休みを取るために小道具をそろえて子持ちのフリをする、なんてのはまだ可愛い方だった。家賃を節約するために会社の天井裏に住んで同僚の残飯を食べたり、プライバシーを大声で言われた仕返しに砒素を盛ったり(ベガスでおなじみの「ミーズ線」が出てきた)、とんでもない会社だ。
被害者のルネは、普段から社員の動向に目を光らせて口うるさく言いたてる、アメリカ版お局様みたいな受付係。実は、大手の企業で副社長まで務めていたという華麗な経歴を持ち豪邸に住む。リストラを強行したために社員を自殺に追い込んでしまい、その後「誰もクビにしなくてすむように」と、経歴につり合わない低い立場に転職したのだった。そういう事情がわかってみると、皆の言動にうるさく口を出していたのも「クビにされないようカバーしていた」という彼女の真意が見えてくる。ヴァレリーの薬のことを大声で口にしたのはちょっとどうかと思うけど……。
結局、犯人は以前の職場で解雇されて自殺した社員の婚約者で、遺体の第一発見者だった。冒頭のアレは防犯カメラを意識しての演技なのか、罪の意識が混ざった恐怖感からだったのか……。

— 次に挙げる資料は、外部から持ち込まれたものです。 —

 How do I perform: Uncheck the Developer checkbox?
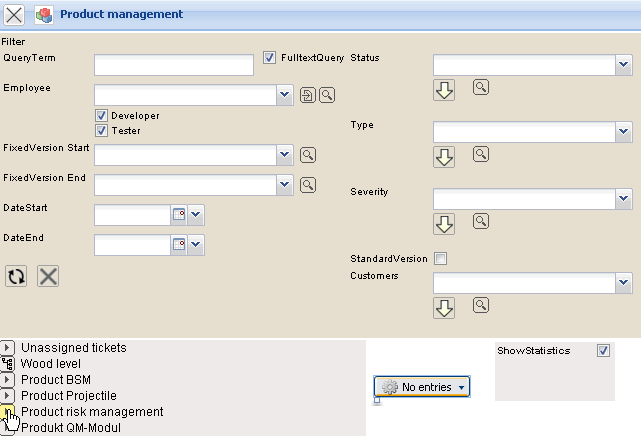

婚約者のペイジさん、業績が良いのにリストラされるのは確かにショックだろうと思うけど、まだやり直せる年齢だし、普通に稼ぎがありそうな婚約者もいたので、まさかそこまで追い詰めたとはルネも思っていなかったのだろう。
それはともかく、コミカルなタッチで息抜き的に楽しめるエピソードだったと思う。ローマンが「脚立を持って来てくれ~」と言ってるのに無視して置き去りにしちゃうウルフとか、デイド署のエレベーターが何だか不調なのを気にして皆降りちゃう場面とか、面白かった。